На пути к рассвету (Гордиенко) - страница 9

— А ты что такая невесёлая, Аня? — удивился Власов.

— Наоборот. Маму увижу, сестрицу Настю.

— Сколько тебе лет, Анюта? — спросил Куприянов, оглядывая щупленькую фигурку Ани.

— 14 февраля двадцать исполнилось. Да вы не смотрите, что я худая, у нас вся порода такая. И ещё, зовите меня, пожалуйста, Анной.

— Анна так Анна, — буркнул Куприянов. — Ты всегда так тихо разговариваешь или заробела тут, в моём кабинете? Оперативный план хорошо запомнили? — обратился он, переводя взгляд на Мелентьеву.

— Это я могу сказать, товарищ бригадный комиссар, — откликнулся Андропов. — У нас было достаточно времени для подготовки. Мария и Анна полностью усвоили задачу. Мелентьева свою легенду знает назубок, а у Лисициной легенда составлена с небольшим отклонением от реальной биографии, так что труда большого не понадобилось для запоминания.

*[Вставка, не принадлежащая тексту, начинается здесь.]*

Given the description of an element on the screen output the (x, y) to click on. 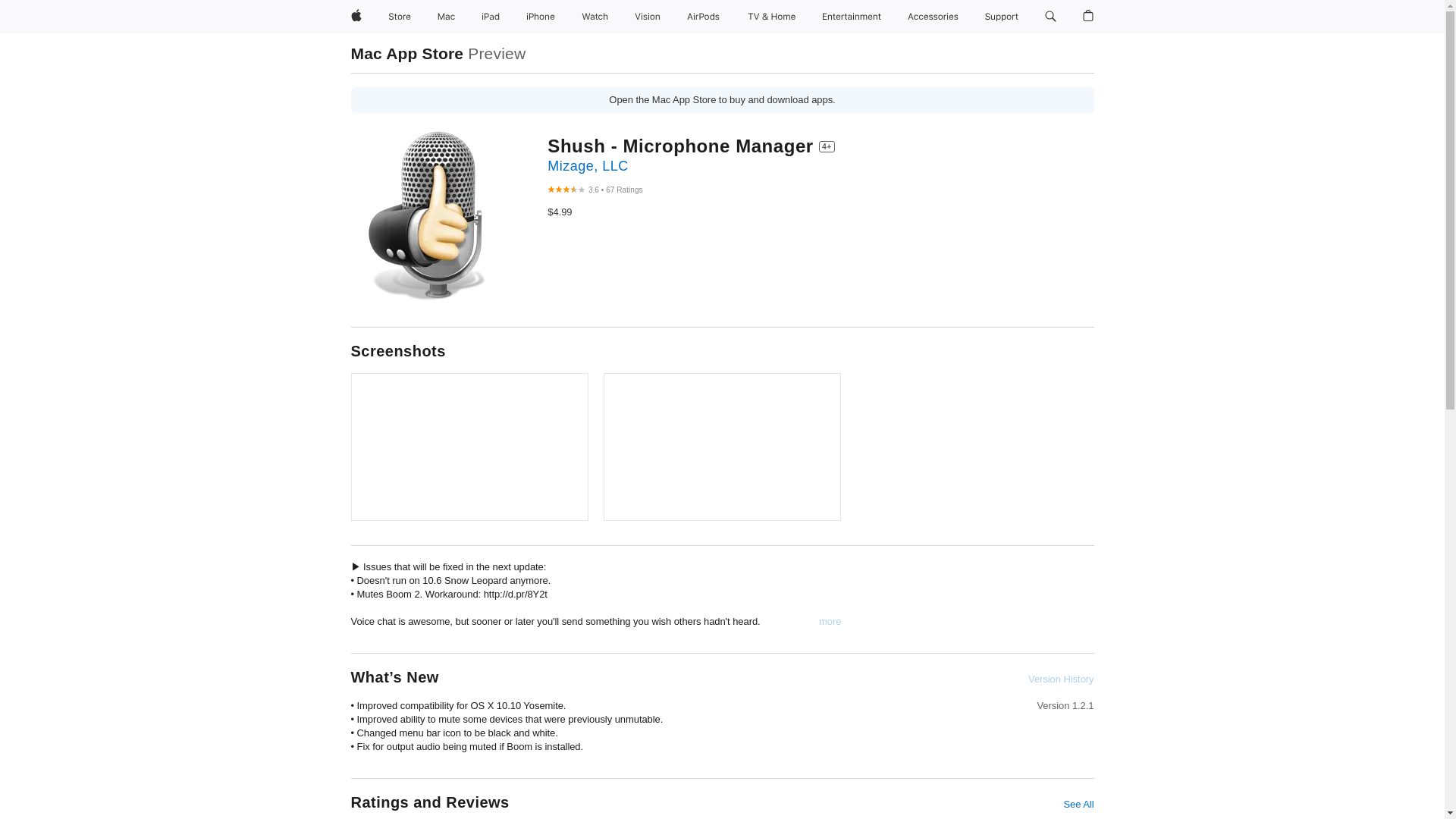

Курс конспирации, топографии, разминирования пройден успешно. Обе имеют значок «Ворошиловский стрелок», прошли парашютную подготовку, имеют по два прыжка. Им выданы финские паспорта, личное оружие — пистолеты системы «браунинг».

— А оружие зачем, коль они идут в дом к родной матери? — спросил Куприянов.

— На крайний случай, — четко сказала Мелентьева. — С пистолетом надёжнее, можно подороже продать свою жизнь.

— Будем надеяться, что крайнего случая не будет, — поспешил Андропов. — Нам надо, чтобы вы возвратились живыми. И ничего другого. Больными, ранеными, но живыми! И с полным туеском сведений. Они очень необходимы нам для предстоящих больших дел. Ну и, конечно, подготовка явочной квартиры.

— Нужны разведданные, кровь из носа, — добавил Власов.

— Всё сделаем, всё разведаем, и образцы документов добудем, и явочную квартиру создадим, — сказала, как всегда уверенно, Мелентьева.

— Намётки есть насчёт явки? У кого, где? — спросил Куприянов.

— Я много думала об этом, — поднялась со стула Аня, — скорее всего в нашем доме. Мои родители — честные люди.

Куприянов краем глаза глянул в первую главу оперативного плана, где стояли биографические данные ходоков, поднялся, прошёлся по кабинету, остановился против Лисициной.

— Ну что же, спасибо тебе, Анна Михайловна. Спасибо от всей души. Ну, а теперь послушаем Марию Владимировну?

Маша вскочила, одернула гимнастерку и заговорила быстро, гладко складывая слово к слову.

— Я родилась в 1924 году в Пряже, в семье колхозника. В комсомол вступила в 1939 году. Когда началась война, подала заявление в райком комсомола с просьбой послать меня на фронт. К большому огорчению, на фронт меня не взяли, а приняли в госпиталь 2213. С ним я попала в Сегежу, трудилась там старательно, но продолжала писать заявления. Там, в госпитале, я встретилась с Анной Лисициной, которая вечерами работала у нас и зарекомендовала себя с очень хорошей стороны. Вообще-то мы с ней знакомы давно, она приезжала в Пряжу к своей сестре Дусе на каникулы и жила недалеко от меня. Но по-настоящему мы подружились в госпитале, я учила её, как не бояться страшных ран и живой крови. Шло время. На мои заявления в райком комсомола мне все говорили — ждите. Потом судьба улыбнулась — меня зачислили в спецшколу в Беломорске. Я, конечно, не могла сказать Анне, куда и для чего меня отзывает ЦК комсомола. И вдруг весной наши дорожки снова сошлись, стали нас готовить для заброски в Шелтозерье. Легенду я свою выучила, меня даже ночью будили. Нет, правда, Нина Лебедева два раза будила. Если надо, я могу повторить.